Data listing section start

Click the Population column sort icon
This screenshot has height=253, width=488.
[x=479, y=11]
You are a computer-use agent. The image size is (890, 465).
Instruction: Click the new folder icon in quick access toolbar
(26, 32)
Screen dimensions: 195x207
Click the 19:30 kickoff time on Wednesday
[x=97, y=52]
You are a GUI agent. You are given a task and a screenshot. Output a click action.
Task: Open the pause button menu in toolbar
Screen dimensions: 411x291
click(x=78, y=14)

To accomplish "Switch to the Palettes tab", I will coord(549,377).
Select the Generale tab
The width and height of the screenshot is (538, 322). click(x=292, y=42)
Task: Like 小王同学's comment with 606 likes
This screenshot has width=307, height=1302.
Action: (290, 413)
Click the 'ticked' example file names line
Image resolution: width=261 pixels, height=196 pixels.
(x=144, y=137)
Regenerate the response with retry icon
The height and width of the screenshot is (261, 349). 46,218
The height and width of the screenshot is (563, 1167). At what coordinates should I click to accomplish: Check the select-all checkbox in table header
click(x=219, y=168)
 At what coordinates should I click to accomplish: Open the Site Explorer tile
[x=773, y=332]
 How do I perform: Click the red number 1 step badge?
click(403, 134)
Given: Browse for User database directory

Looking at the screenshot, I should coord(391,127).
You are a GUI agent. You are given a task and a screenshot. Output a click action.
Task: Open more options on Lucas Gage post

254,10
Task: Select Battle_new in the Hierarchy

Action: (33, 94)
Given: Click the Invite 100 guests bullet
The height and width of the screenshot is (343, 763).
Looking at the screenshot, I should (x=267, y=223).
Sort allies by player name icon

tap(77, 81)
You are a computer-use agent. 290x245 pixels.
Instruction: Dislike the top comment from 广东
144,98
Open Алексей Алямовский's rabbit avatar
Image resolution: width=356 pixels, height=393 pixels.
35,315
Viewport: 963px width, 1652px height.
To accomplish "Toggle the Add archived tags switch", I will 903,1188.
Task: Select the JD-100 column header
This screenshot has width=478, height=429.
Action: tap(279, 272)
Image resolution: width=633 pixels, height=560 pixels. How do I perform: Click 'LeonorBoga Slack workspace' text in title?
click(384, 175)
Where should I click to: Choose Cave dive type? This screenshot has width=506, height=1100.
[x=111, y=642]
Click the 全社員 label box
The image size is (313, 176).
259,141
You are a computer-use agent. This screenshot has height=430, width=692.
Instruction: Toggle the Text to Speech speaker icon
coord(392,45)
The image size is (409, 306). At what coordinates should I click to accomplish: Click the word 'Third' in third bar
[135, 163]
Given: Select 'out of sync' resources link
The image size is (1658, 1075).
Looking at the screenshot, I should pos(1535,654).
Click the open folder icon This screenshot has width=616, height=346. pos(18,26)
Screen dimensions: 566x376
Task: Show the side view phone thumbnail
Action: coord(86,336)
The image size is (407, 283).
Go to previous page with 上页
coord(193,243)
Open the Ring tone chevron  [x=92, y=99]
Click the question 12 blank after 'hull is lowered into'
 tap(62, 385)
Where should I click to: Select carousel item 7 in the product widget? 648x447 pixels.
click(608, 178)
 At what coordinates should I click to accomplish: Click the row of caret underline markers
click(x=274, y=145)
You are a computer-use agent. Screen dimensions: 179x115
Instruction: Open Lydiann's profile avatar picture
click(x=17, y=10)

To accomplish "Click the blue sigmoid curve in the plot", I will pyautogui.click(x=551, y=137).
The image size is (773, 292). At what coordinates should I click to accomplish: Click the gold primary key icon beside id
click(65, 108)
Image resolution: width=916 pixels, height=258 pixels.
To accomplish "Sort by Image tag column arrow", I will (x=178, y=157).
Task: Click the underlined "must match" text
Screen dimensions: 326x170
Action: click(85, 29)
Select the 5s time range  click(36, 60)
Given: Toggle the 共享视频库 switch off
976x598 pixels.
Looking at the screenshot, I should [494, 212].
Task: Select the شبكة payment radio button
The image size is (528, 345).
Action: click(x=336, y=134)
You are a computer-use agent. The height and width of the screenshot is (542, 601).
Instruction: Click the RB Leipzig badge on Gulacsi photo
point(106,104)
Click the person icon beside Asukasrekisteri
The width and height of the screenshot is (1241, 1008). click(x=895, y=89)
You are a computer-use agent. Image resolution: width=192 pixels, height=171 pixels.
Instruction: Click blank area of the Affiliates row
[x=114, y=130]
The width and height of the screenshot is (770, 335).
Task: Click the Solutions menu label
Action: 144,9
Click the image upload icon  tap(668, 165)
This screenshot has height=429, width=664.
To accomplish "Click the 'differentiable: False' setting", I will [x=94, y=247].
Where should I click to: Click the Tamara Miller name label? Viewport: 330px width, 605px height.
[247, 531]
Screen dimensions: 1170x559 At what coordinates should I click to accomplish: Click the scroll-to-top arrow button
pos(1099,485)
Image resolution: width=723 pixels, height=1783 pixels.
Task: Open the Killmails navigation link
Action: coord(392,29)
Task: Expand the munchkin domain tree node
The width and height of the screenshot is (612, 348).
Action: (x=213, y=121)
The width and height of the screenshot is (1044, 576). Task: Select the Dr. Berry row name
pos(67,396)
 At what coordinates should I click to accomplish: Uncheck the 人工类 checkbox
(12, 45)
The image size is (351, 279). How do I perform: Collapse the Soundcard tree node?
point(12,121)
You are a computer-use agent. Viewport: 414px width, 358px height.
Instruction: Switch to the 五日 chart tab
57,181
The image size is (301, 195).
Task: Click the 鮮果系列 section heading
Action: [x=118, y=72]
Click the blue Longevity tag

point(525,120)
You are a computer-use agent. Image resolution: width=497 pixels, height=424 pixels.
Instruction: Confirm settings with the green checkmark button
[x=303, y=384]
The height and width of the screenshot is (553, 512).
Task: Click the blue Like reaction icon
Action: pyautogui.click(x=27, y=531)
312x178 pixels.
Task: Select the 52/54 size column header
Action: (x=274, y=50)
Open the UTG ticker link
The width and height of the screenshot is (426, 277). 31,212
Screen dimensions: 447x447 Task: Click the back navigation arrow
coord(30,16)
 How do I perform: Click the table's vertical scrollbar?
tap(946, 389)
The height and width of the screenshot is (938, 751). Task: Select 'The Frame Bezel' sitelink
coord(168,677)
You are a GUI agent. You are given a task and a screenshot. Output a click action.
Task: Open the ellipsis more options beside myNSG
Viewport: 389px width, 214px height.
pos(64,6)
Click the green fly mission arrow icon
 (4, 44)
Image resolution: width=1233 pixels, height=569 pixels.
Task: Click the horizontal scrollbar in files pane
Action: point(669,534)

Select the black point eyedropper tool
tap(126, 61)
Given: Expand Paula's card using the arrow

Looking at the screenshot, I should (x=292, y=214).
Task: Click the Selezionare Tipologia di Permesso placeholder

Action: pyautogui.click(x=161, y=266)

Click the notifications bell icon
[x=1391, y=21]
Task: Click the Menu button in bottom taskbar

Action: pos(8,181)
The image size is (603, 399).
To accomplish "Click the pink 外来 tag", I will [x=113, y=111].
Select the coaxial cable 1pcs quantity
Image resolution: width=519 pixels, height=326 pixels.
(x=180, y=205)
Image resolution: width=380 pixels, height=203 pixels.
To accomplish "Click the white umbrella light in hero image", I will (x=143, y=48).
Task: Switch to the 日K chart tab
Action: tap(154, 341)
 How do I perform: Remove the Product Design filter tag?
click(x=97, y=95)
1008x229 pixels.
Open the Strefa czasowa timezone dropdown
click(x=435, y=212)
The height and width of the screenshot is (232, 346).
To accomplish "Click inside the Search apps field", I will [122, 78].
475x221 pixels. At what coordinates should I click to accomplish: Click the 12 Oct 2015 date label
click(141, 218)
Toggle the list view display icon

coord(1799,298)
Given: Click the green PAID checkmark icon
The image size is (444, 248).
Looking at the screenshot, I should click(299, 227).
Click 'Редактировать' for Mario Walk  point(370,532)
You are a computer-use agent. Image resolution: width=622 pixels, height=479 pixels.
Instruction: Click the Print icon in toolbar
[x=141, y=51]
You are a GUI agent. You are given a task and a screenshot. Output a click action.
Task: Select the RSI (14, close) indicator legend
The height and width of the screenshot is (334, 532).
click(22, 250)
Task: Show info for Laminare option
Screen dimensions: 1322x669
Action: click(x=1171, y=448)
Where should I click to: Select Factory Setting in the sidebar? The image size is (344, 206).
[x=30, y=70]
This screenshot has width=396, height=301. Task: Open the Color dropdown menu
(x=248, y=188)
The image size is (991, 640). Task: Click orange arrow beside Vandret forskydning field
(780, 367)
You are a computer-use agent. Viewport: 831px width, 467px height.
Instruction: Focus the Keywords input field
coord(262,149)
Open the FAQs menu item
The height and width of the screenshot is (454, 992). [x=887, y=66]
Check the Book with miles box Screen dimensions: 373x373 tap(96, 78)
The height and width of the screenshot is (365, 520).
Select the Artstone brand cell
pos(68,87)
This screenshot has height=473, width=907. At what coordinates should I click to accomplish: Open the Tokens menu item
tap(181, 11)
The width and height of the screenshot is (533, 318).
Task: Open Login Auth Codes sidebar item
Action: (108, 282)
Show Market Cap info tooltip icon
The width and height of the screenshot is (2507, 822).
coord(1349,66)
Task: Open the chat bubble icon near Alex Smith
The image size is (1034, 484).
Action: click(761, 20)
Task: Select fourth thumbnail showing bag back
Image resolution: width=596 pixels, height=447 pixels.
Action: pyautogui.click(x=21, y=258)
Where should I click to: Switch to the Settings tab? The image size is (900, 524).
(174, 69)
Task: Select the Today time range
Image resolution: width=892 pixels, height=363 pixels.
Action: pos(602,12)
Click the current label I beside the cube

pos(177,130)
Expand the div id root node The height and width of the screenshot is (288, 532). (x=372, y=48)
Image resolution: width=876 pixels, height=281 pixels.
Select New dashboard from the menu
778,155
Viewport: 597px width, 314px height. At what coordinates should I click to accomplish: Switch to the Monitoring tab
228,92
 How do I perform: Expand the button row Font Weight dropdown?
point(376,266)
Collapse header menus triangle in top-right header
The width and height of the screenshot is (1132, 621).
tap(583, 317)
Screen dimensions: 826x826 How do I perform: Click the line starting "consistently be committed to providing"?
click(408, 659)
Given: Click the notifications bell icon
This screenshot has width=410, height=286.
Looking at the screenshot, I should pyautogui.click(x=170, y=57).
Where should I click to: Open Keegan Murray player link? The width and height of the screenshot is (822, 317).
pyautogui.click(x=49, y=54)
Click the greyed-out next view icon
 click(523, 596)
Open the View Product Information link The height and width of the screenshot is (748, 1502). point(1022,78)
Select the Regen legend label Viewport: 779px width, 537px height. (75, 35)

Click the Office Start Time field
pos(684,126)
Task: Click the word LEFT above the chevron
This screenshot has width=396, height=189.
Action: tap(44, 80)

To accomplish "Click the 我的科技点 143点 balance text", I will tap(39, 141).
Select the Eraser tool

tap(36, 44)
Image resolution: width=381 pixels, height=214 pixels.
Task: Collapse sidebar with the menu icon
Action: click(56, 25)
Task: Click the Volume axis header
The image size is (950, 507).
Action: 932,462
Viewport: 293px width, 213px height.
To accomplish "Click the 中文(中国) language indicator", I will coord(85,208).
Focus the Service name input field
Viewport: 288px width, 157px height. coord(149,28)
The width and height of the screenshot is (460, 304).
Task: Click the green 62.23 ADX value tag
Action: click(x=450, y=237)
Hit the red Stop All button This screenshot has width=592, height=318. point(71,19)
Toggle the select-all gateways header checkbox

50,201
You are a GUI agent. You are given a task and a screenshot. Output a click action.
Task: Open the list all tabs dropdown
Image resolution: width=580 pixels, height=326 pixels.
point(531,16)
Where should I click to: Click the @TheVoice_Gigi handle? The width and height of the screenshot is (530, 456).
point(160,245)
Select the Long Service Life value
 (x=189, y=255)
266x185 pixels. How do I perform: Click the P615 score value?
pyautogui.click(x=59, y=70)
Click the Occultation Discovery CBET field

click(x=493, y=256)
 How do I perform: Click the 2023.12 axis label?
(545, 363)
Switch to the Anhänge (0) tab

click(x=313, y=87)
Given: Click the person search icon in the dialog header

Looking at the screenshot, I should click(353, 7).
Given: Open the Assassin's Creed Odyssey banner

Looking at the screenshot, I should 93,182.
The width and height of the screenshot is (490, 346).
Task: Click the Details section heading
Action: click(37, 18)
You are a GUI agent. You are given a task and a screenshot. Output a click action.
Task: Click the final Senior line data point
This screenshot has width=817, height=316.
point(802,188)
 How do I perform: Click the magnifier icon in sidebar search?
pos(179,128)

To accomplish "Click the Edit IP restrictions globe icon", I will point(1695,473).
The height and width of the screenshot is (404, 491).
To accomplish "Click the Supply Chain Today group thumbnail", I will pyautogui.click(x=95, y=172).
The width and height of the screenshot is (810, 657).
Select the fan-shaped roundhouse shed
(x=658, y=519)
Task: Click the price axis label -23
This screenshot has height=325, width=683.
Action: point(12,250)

Data listing section end

◆ What the exercise asks
Output the line that contains "The width and height of the screenshot is (810, 657).", followed by every later line in the listing, with no line omitted and none added.

◆ Answer to this problem
The width and height of the screenshot is (810, 657).
Select the fan-shaped roundhouse shed
(x=658, y=519)
Task: Click the price axis label -23
This screenshot has height=325, width=683.
Action: point(12,250)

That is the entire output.